Challenge:
Return the data verbatim, starting at the line containing "Given: Click the AI検索 クイズ title" and ending at the line containing "Action: (532, 241)", with both of those lines included.

--- Given data ---

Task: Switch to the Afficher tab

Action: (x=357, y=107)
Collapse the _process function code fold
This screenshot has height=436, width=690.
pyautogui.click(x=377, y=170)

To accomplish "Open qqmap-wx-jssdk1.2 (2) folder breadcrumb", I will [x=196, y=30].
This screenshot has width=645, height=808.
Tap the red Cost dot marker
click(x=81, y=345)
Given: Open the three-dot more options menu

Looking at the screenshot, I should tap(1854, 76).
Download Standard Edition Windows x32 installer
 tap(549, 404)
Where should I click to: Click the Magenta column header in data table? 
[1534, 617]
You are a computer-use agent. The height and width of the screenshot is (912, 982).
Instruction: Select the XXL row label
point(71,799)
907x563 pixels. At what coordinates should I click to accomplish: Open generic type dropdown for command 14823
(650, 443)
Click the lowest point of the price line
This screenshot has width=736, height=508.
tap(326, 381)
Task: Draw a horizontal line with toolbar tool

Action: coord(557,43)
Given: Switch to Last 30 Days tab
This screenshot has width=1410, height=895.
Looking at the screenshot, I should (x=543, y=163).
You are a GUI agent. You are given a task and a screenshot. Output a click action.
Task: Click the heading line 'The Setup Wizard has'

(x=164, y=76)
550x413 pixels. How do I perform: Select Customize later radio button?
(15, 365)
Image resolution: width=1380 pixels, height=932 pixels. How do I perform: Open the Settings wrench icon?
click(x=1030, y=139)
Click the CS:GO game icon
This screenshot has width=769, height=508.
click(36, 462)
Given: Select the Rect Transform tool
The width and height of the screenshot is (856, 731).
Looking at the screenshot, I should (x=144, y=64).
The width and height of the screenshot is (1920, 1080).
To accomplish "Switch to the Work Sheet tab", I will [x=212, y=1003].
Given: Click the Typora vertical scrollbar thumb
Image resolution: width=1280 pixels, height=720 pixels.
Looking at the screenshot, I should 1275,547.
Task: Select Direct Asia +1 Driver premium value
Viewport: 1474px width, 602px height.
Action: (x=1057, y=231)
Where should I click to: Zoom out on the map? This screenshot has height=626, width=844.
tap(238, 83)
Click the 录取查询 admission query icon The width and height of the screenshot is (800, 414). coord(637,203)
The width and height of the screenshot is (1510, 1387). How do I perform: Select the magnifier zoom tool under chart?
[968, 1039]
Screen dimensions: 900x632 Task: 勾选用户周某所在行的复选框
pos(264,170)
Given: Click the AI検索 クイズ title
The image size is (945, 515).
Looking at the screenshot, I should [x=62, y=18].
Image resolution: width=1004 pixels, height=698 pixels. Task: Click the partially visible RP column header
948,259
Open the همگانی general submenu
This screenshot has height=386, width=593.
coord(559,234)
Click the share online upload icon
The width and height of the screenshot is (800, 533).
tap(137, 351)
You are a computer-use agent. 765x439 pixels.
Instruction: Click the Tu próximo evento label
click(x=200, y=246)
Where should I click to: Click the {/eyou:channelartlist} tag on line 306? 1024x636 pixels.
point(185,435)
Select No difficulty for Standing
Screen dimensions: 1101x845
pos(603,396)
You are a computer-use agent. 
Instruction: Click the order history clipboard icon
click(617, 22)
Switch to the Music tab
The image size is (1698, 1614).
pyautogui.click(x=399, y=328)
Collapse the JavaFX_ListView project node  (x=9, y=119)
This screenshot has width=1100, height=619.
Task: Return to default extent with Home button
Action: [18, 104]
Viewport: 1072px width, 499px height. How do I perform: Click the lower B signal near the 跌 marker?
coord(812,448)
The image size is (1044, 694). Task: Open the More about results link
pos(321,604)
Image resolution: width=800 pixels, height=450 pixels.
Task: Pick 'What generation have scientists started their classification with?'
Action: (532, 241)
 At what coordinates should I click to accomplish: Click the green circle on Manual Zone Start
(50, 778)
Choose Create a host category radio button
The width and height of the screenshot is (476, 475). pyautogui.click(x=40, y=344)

---

Answer:
Given: Click the AI検索 クイズ title
The image size is (945, 515).
Looking at the screenshot, I should [x=62, y=18].
Image resolution: width=1004 pixels, height=698 pixels. Task: Click the partially visible RP column header
948,259
Open the همگانی general submenu
This screenshot has height=386, width=593.
coord(559,234)
Click the share online upload icon
The width and height of the screenshot is (800, 533).
tap(137, 351)
You are a computer-use agent. 765x439 pixels.
Instruction: Click the Tu próximo evento label
click(x=200, y=246)
Where should I click to: Click the {/eyou:channelartlist} tag on line 306? 1024x636 pixels.
point(185,435)
Select No difficulty for Standing
Screen dimensions: 1101x845
pos(603,396)
You are a computer-use agent. 
Instruction: Click the order history clipboard icon
click(617, 22)
Switch to the Music tab
The image size is (1698, 1614).
pyautogui.click(x=399, y=328)
Collapse the JavaFX_ListView project node  (x=9, y=119)
This screenshot has width=1100, height=619.
Task: Return to default extent with Home button
Action: [18, 104]
Viewport: 1072px width, 499px height. How do I perform: Click the lower B signal near the 跌 marker?
coord(812,448)
The image size is (1044, 694). Task: Open the More about results link
pos(321,604)
Image resolution: width=800 pixels, height=450 pixels.
Task: Pick 'What generation have scientists started their classification with?'
Action: (532, 241)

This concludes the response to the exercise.